When I was a kid, all my dreams revolved around being famous, beautiful or a really great dancer. As a result, there were only four things I worked really hard at:
1. Roller skating while twirling a baton (or two).
2. Walking an imaginary runway.
3. Singing earnestly into a hairbrush in front of a mirror.
4. Acceptance speeches for awards shows. Mostly for the Grammys, but also for random dance awards, such as the one that Sarah Jessica Parker won in the epic 1980s dance flick “Girls Just Wanna Have Fun.”
I was terrible at all of them, too. I mean, really bad. Turns out I’m quite physically awkward. I would put on pink sparkly outfits and perform shows for my family that featured lots of crashing-down acrobatics, errant batons, and my brother saying, “Is it done yet?”
My mother told me I had “great form” but that none of it suited me, and I think I knew that. Putting on overalls and a turtleneck always felt … better.
These days I really don’t enjoy being looked at. I also loathe fashion magazines, and generally prefer men’s jeans and boxy T-shirts. On top of that, people love to joke about how serious I am. My friend Rebekkah and I once got in a friendly argument at a party about whether silver is the only metal that’s bacteriostatic. I said it wasn’t; she said it was. I think I was wrong. One of our other friends said, “I cannot believe this is a real conversation.”
I’ve tried to think about why I worked so hard to be (or perform) “girlie” as a kid, even when it didn’t fit my nature. I liked Cabbage Patch dolls, but I also loved running through the lower pastures of our farm, climbing stuff, and watching snakes chase mice through the compost pile. So why was I trying so hard at being a proper girl?

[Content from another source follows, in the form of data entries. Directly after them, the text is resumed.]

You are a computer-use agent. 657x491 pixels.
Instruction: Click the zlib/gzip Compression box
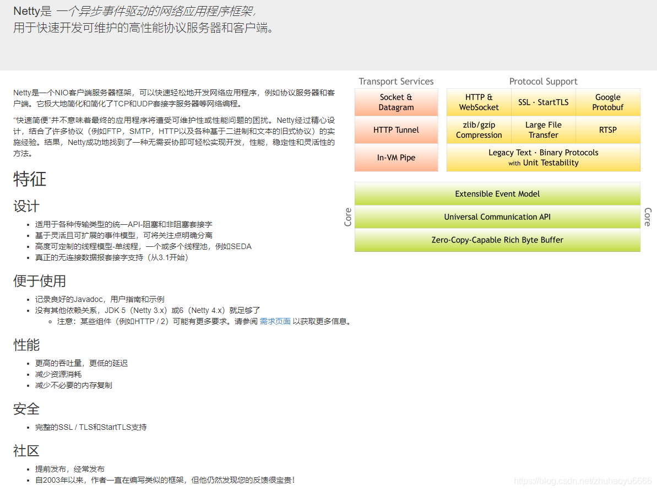[479, 130]
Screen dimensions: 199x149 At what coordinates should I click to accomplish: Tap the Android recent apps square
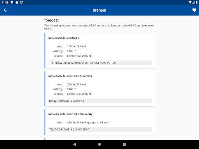124,144
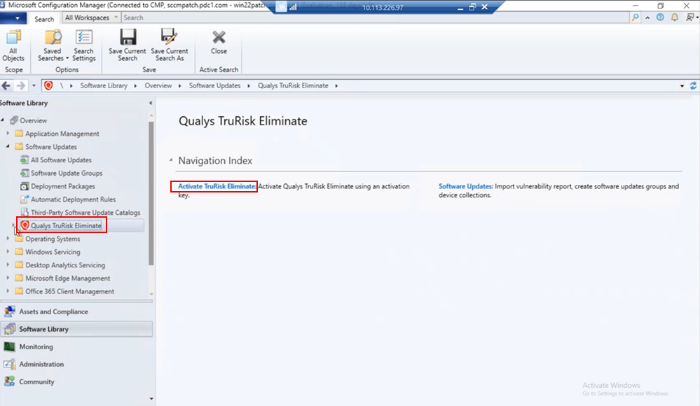Image resolution: width=700 pixels, height=406 pixels.
Task: Click the Software Updates link
Action: point(465,187)
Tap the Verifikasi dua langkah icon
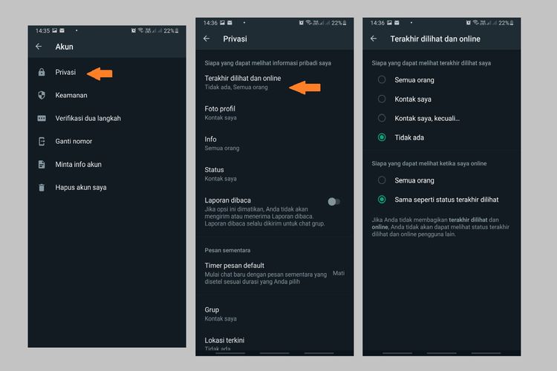The height and width of the screenshot is (371, 557). click(42, 118)
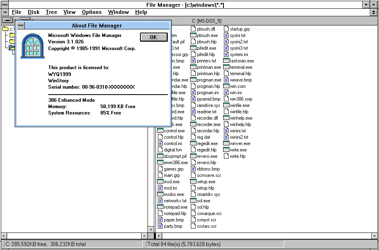This screenshot has height=250, width=379.
Task: Select the startup.grp file icon
Action: coord(226,29)
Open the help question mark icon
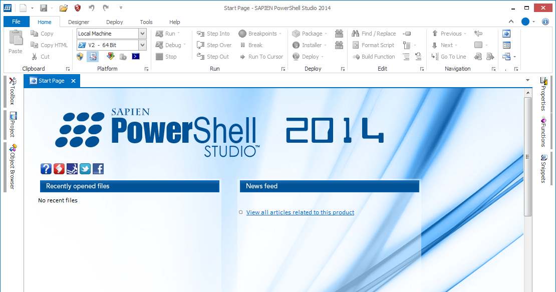 [46, 169]
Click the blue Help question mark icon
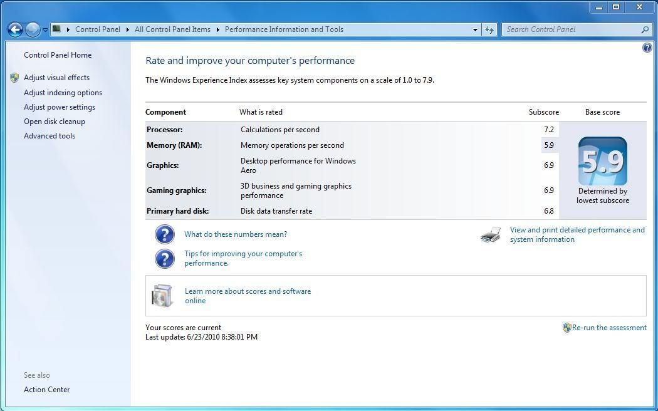658x411 pixels. coord(647,48)
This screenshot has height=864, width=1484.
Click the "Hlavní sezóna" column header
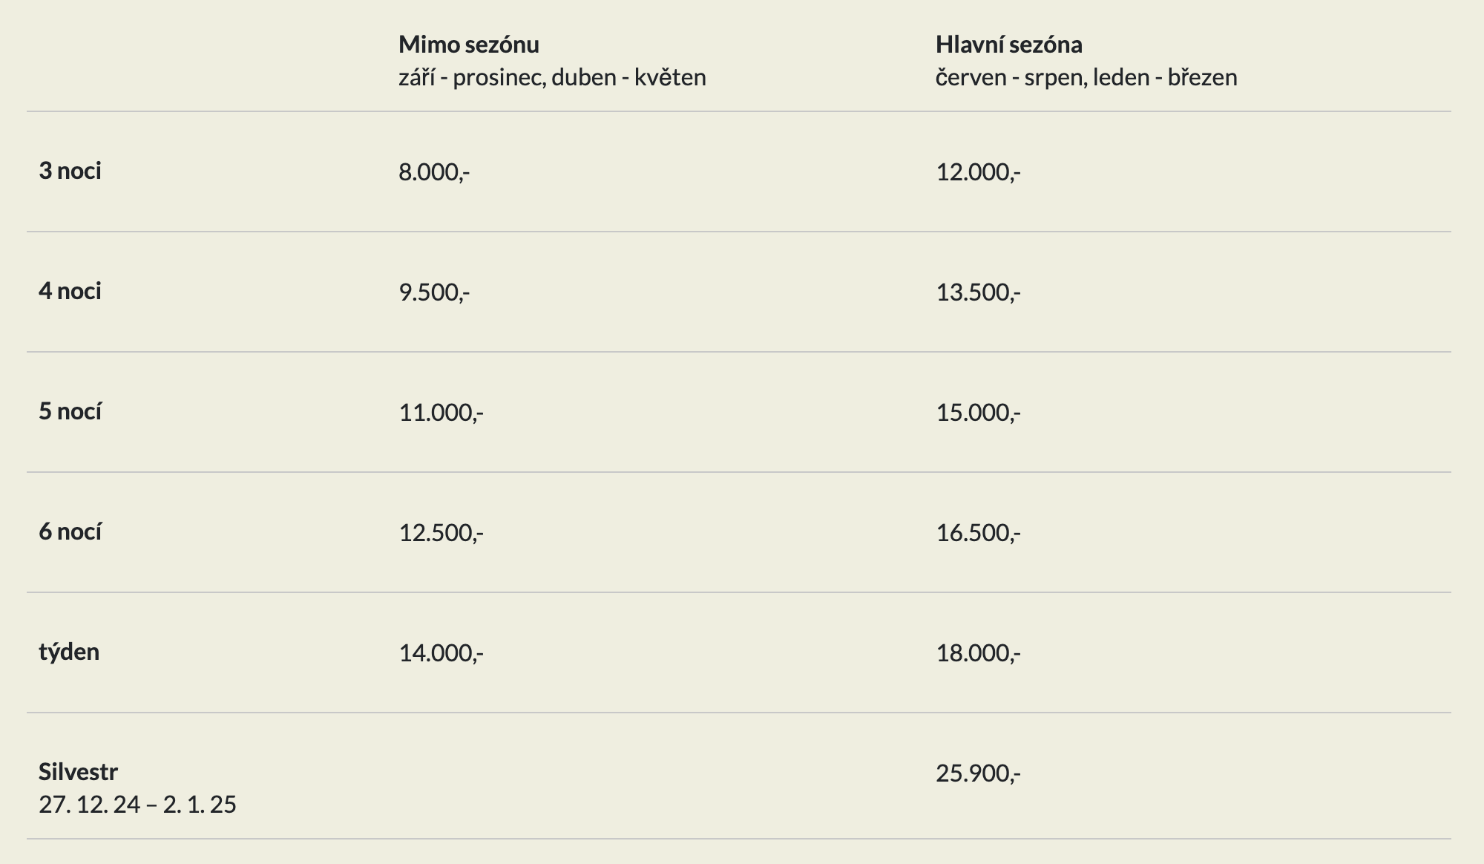point(1008,45)
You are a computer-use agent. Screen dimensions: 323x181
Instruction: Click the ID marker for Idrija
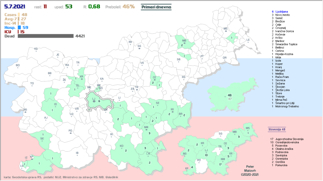[x=56, y=104]
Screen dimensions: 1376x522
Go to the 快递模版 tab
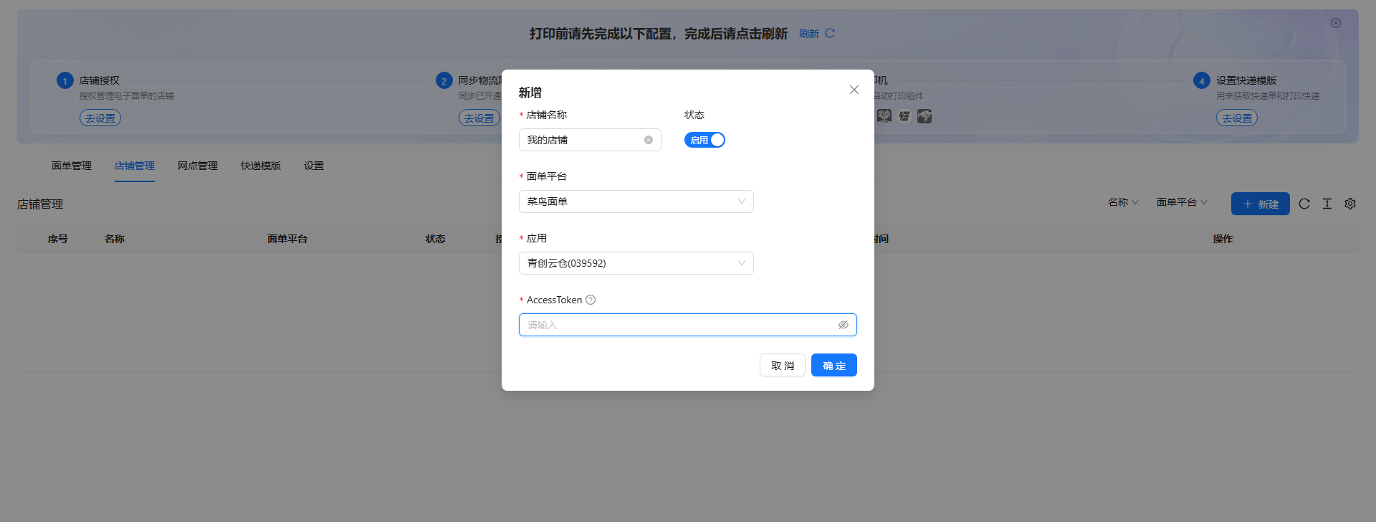coord(261,166)
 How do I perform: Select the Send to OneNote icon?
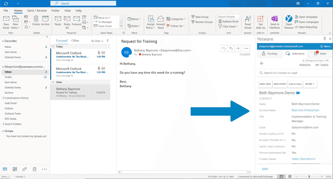274,22
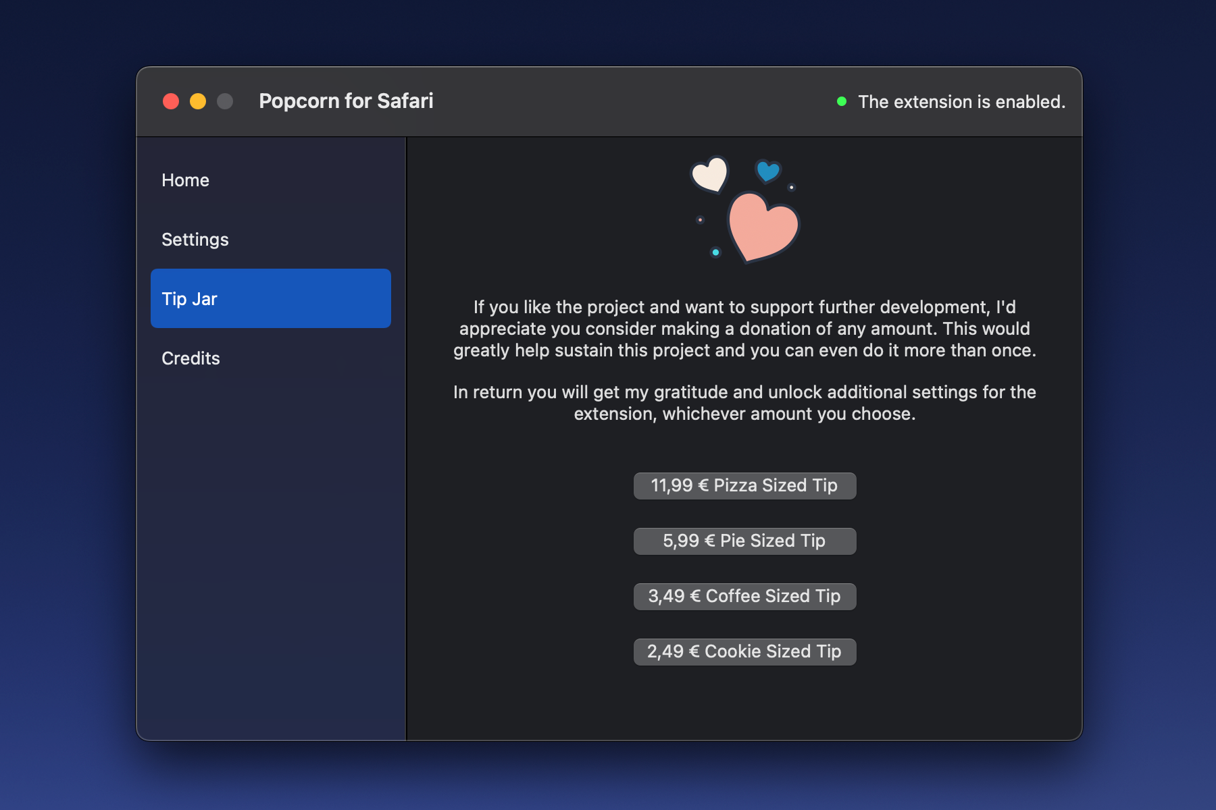The height and width of the screenshot is (810, 1216).
Task: Click the large pink heart illustration
Action: (763, 227)
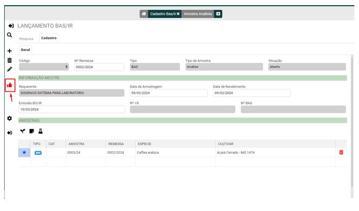Click the Nº Remessa input field
The height and width of the screenshot is (211, 359).
coord(99,67)
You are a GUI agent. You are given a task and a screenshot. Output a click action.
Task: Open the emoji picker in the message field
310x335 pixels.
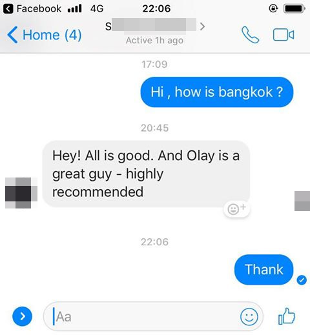[249, 317]
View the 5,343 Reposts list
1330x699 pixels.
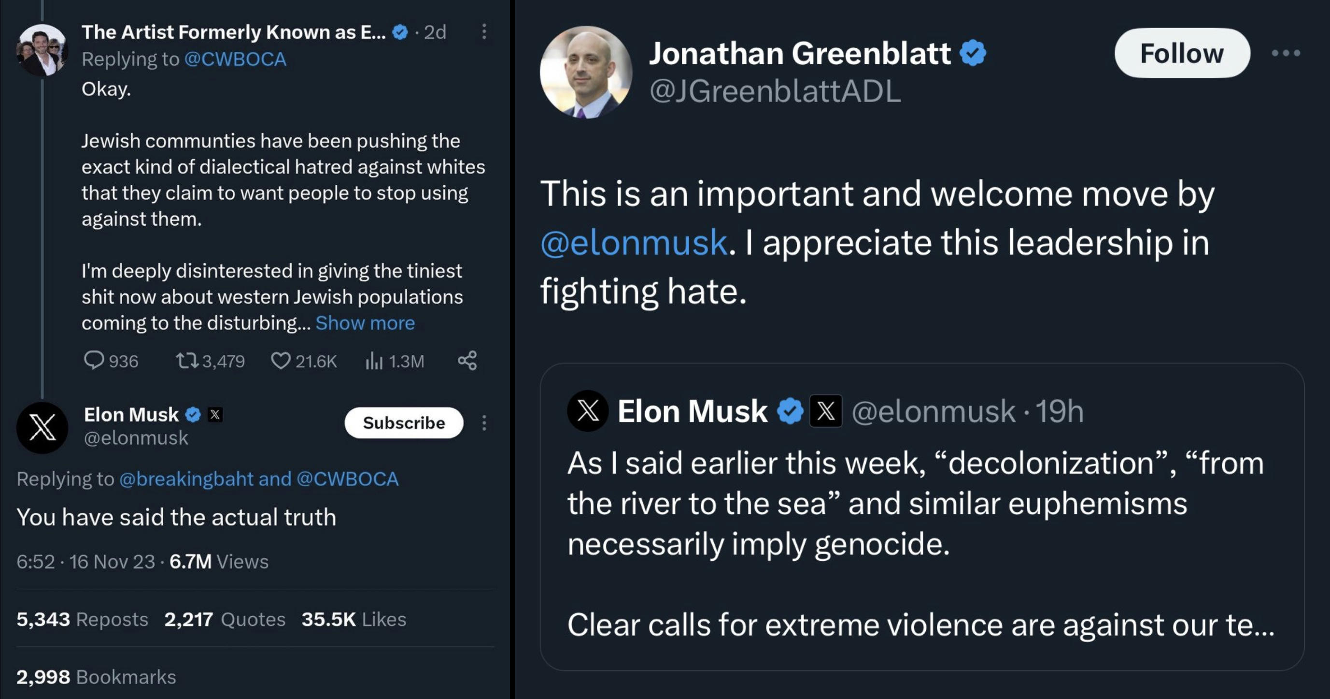pyautogui.click(x=82, y=619)
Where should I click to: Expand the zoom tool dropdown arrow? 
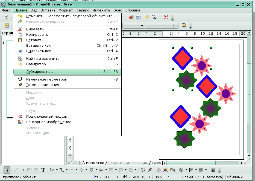159,17
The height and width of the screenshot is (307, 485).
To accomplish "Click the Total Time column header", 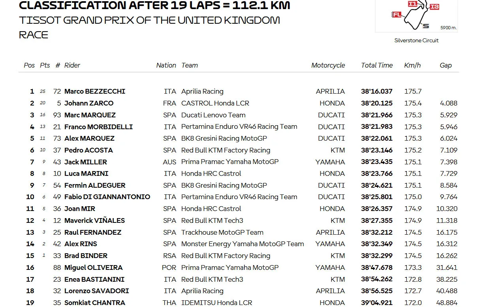I will coord(377,65).
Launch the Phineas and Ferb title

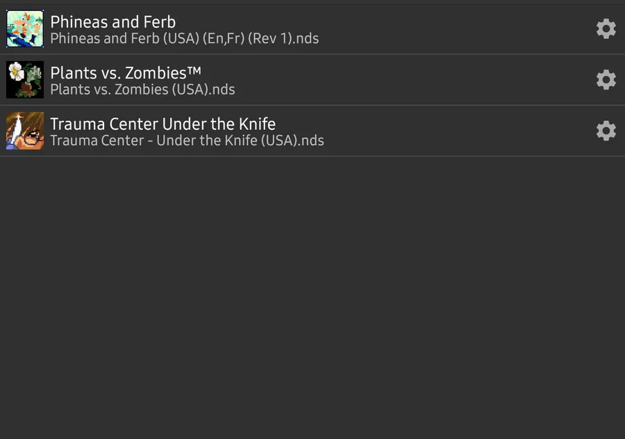113,22
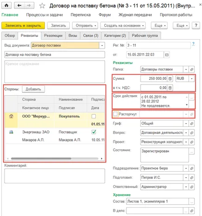This screenshot has width=202, height=216.
Task: Click the help question mark button
Action: click(196, 25)
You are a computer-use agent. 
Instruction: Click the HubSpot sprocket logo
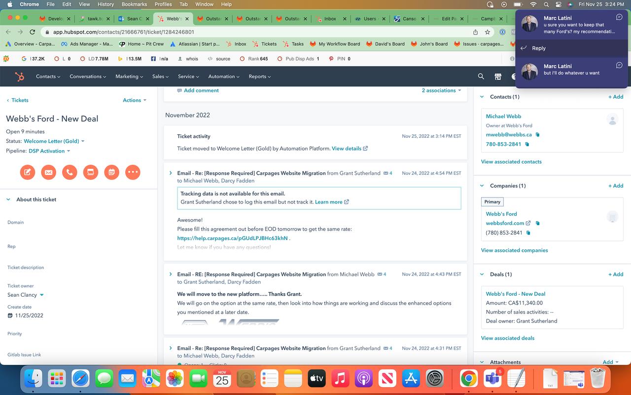click(x=20, y=77)
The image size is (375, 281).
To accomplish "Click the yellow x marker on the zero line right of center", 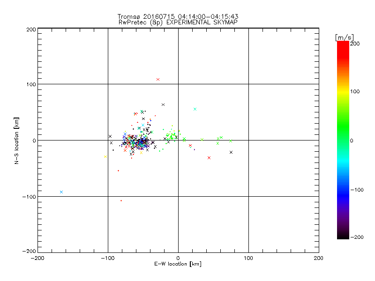I will (x=202, y=139).
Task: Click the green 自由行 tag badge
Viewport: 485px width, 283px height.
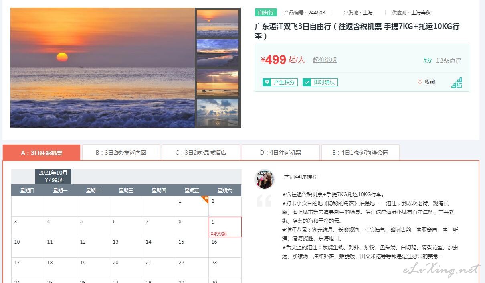Action: point(266,12)
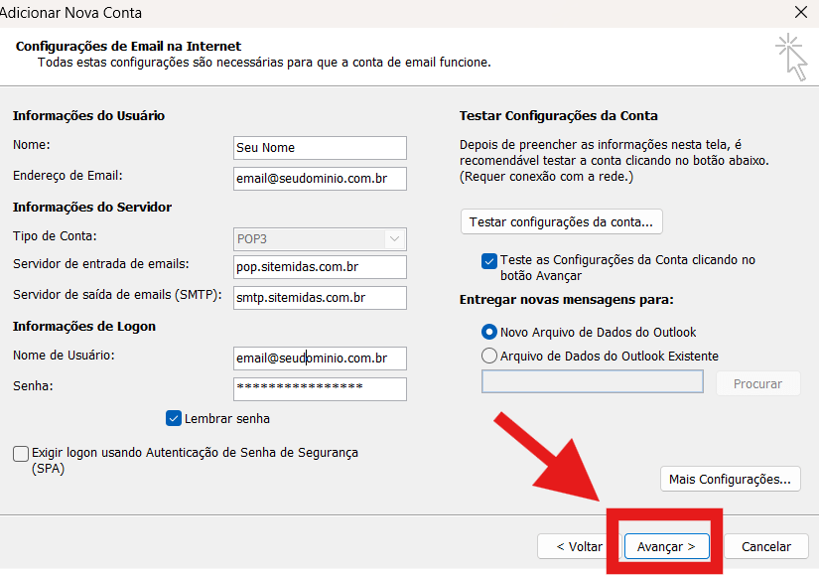Focus the Nome text field
This screenshot has width=819, height=575.
click(320, 148)
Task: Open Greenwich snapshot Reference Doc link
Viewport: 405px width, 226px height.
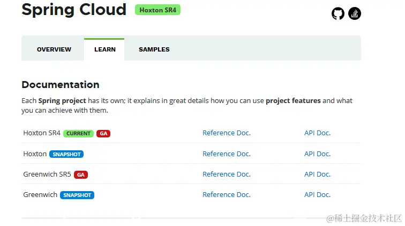Action: [x=227, y=195]
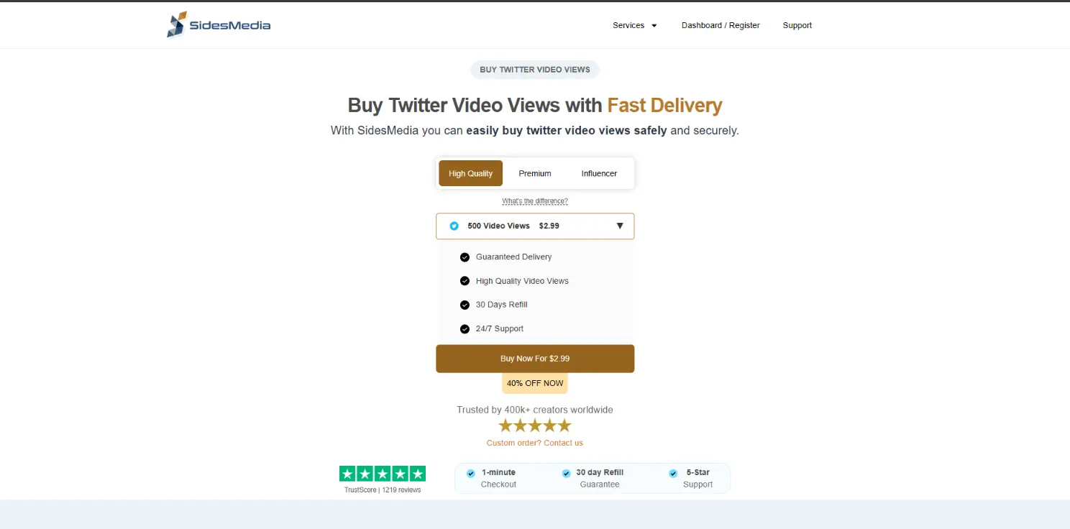
Task: Keep High Quality option selected
Action: (470, 173)
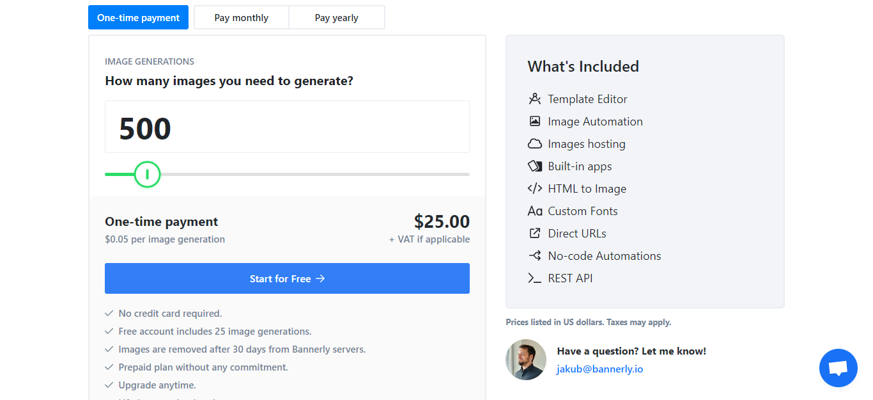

It’s a complicated answer. First, I think most of us like both “boy” and “girl” stuff to varying degrees naturally, but our culture is constantly informing us (subtly or not-so-subtly) as to what is OK and not OK. The further we look back in the 20th century, the stronger the prescriptive gender binary becomes.
In the 1970s and '80s, there were definitely women breaking out of the June Cleaver homemaker mold, but they were still very much the exception. On TV, women were wives or moms first, and rarely anything else. If you didn’t see yourself growing up to be Carol Brady, your other option was to be beautiful and sexy like a pop star.
Even today, if you see an advertisement with a doctor (er, an actress playing a doctor) endorsing a product, the priority is always on her beauty: soft lighting, impractically perfect hair, whitened teeth, lots of make-up, improbable wardrobe. Almost all of our family doctors are female, and some are very lovely, but none look like that.
That’s why I froze when I came across this ad for a Microsoft tablet. I had to watch it eight times. My children thought I’d lost my mind. On the surface, there is nothing remarkable about it.
Here she is, a young woman in a paramedic’s uniform, sitting in the back of the ambulance we presume she drives, talking about why she needs this tablet. She loves her job, but she wants more. She’s pre-med, but she also uses social media and plays Xbox. She plays Xbox!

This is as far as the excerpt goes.